La Direttiva Habitat del 1992 e la Direttiva Uccelli del 1979 costituiscono strumenti fondamentali per il conseguimento dell’obiettivo dell’Unione Europea di “fermare il declino della biodiversità” entro il 2010. Il Ministero dell’Ambiente, della Tutela del Territorio e del Mare, ha fatto proprio tale obiettivo, impegnandosi nell’ambito della Strategia Ue per la Biodiversità, varata nel 2011.
Lo studio affidato alla LIPU (Lega Italiana Protezione Uccelli), che si è concretizzato in un Rapporto tecnico finale sullo “Stato di conservazione dell’avifauna italiana”, si inquadra quale contributo sostanziale verso l’implementazione della Strategia Ue per la Biodiversità inserendosi in un percorso ormai avviato con decisione dal Ministero verso la piena realizzazione della Rete Natura 2000 e verso la piena implementazione delle Direttive sopra citate.

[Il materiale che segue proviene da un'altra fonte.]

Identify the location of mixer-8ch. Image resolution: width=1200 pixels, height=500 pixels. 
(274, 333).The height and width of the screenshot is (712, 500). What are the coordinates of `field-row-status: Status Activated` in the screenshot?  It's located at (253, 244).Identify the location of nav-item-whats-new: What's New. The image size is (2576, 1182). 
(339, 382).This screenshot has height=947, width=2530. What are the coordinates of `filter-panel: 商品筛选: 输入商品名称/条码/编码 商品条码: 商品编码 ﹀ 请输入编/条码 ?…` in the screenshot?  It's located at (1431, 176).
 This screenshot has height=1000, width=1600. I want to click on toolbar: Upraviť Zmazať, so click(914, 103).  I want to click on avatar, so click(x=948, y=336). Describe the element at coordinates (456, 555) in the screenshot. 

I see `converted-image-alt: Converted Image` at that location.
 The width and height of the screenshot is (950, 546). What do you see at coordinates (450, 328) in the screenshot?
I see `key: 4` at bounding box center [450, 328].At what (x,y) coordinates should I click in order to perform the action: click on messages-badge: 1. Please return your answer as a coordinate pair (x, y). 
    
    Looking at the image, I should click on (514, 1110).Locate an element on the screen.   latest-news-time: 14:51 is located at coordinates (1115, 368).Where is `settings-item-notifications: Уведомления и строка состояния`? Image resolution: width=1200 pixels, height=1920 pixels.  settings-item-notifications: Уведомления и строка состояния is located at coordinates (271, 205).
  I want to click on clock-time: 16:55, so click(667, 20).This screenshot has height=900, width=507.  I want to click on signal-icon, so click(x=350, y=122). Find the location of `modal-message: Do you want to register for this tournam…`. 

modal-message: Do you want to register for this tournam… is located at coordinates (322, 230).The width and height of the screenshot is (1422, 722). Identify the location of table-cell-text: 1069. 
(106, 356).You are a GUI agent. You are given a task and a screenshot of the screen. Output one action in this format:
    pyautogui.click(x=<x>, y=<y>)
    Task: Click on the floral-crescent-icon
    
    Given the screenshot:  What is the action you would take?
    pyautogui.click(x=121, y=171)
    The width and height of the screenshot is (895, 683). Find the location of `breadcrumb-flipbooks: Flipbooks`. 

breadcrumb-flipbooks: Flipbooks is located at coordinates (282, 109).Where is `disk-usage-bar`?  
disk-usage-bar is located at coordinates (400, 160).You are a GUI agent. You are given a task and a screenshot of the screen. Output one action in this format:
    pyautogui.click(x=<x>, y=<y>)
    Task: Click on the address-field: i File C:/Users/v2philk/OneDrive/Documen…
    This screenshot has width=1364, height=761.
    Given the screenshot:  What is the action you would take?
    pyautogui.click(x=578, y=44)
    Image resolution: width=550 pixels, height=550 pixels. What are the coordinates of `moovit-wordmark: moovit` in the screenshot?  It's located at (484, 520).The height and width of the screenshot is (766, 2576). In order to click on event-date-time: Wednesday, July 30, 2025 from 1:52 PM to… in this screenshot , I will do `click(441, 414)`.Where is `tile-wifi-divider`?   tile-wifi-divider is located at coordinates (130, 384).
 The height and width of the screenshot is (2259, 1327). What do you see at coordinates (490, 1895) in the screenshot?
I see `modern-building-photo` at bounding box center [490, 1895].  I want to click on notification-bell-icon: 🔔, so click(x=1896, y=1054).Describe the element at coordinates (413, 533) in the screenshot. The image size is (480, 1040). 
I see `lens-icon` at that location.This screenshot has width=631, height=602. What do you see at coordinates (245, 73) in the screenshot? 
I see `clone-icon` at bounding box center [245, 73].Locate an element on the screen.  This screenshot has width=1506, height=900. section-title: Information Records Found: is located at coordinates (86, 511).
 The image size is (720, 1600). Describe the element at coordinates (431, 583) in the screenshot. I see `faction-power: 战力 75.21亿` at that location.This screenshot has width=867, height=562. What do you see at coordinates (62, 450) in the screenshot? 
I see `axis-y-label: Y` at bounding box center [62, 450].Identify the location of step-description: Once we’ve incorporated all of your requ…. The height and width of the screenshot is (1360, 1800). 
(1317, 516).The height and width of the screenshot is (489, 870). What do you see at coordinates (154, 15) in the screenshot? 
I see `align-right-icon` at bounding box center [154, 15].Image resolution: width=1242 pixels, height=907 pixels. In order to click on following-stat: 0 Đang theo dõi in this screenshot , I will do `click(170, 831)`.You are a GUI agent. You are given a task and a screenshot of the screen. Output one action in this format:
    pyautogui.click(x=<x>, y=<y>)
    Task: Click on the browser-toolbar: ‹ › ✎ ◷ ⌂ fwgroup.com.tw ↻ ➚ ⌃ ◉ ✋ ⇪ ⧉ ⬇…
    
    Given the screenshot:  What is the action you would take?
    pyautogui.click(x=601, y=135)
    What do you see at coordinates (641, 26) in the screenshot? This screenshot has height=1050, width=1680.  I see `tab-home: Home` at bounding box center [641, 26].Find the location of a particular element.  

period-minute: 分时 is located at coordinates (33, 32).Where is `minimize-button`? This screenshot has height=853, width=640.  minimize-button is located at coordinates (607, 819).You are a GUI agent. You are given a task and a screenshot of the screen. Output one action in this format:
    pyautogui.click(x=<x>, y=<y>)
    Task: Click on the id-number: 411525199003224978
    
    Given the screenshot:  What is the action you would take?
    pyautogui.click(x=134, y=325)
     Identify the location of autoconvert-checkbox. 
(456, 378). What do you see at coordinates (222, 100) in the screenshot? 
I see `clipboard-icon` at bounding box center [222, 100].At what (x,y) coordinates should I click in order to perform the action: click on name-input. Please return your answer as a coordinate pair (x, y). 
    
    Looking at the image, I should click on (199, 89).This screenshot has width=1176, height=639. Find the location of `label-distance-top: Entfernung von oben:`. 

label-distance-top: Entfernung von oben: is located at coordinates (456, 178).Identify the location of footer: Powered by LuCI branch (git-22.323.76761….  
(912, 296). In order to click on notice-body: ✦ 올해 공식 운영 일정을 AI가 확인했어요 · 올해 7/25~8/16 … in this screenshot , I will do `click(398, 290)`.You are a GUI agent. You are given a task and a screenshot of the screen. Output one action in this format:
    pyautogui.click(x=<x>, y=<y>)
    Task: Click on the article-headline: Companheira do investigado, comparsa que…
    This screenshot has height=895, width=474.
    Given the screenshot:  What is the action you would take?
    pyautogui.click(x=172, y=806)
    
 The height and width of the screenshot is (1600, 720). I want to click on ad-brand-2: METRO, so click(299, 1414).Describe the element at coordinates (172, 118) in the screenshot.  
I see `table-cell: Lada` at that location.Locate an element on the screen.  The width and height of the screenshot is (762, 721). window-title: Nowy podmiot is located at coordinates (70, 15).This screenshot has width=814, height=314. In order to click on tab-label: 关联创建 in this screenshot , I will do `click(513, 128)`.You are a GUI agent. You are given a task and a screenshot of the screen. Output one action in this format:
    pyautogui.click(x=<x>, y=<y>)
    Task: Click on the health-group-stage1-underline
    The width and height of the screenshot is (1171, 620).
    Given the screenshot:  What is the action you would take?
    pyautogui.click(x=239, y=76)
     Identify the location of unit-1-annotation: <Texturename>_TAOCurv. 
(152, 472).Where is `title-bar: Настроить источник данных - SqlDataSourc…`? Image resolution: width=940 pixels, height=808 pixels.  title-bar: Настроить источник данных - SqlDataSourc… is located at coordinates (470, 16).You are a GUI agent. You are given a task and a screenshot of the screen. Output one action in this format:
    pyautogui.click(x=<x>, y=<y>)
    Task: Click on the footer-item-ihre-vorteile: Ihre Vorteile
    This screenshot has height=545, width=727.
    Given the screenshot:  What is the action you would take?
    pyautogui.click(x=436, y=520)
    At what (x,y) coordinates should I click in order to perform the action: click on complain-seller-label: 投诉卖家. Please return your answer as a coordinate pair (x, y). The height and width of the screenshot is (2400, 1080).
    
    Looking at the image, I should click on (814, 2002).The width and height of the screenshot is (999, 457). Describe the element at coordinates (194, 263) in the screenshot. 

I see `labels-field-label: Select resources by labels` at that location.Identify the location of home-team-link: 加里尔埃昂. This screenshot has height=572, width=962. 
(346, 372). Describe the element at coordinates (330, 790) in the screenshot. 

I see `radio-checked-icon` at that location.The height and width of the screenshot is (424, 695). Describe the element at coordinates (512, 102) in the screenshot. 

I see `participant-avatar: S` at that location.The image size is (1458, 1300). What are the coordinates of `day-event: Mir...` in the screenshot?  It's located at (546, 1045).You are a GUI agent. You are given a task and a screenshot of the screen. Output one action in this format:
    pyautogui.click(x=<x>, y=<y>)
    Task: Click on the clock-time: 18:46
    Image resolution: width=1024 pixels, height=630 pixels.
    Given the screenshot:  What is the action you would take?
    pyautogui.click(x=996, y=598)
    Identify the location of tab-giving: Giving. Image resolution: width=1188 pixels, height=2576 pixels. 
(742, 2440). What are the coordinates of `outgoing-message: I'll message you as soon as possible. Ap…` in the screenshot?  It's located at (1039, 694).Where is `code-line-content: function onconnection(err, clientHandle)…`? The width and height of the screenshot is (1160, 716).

Già nel 2005 erano state definite, a livello comunitario, le premesse tecniche e metodologiche alla realizzazione di questo lavoro. In quell’anno, infatti, il Comitato Habitat ha definito le linee guida per monitorare lo stato di conservazione delle specie e degli habitat tutelati dalla Direttiva Habitat, al fine di ottemperare ai precisi obblighi dettati dall’articolo 17 della Direttiva stessa. Queste linee guida richiedono che gli Stati membri forniscano una valutazione dello “stato di conservazione” attuale delle specie e degli habitat, un’indicazione delle tendenze demografiche e un’indicazione del “Favourable Reference Value ” (da qui FRV), o “ Valore di Riferimento Favorevole ”.
Lo stato di conservazione è considerato soddisfacente se i dati relativi alla popolazione di una specie mostrano una buona probabilità di persistenza a lungo termine, se la sua abbondanza e distribuzione risultano stabili o in incremento, se infine gli stessi habitat utilizzati dalla specie sono considerati sufficienti per garantirne nel lungo periodo la persistenza.

Per alcuni gruppi di uccelli, ad esempio gli svernanti acquatici, esiste in Italia una discreta conoscenza soprattutto a partire dall’inizio degli anni ’90. Il CISO (Centro Italiano Studi Ornitologici) ha monitorato la distribuzione degli uccelli nidificanti in Italia attraverso un progetto “Atlante”, e più recentemente molte regioni, ad esempio Lombardia, Lazio, Piemonte ed altre hanno realizzato atlanti regionali o provinciali. Dal 2000 ad oggi è stato realizzato il progetto MITO (Monitoraggio italiano ornitologico), che ha preso in considerazione il monitoraggio delle 103 specie più comuni in Italia secondo lo schema dell’EBCC (European Bird Common Census).
Questi lavori ad ampia scala geografica, unitamente a pubblicazioni e dati referenziati inerenti la scala locale, forniscono informazioni rilevanti per definire lo stato di conservazione di alcune specie incluse nell’Allegato I della Direttiva Uccelli. Anche lo status fenologico delle singole specie influenza la definizione dello stato di conservazione, rendendola maggiormente articolata per le specie migratrici la cui conservazione non dipende solo da quanto accade in Italia.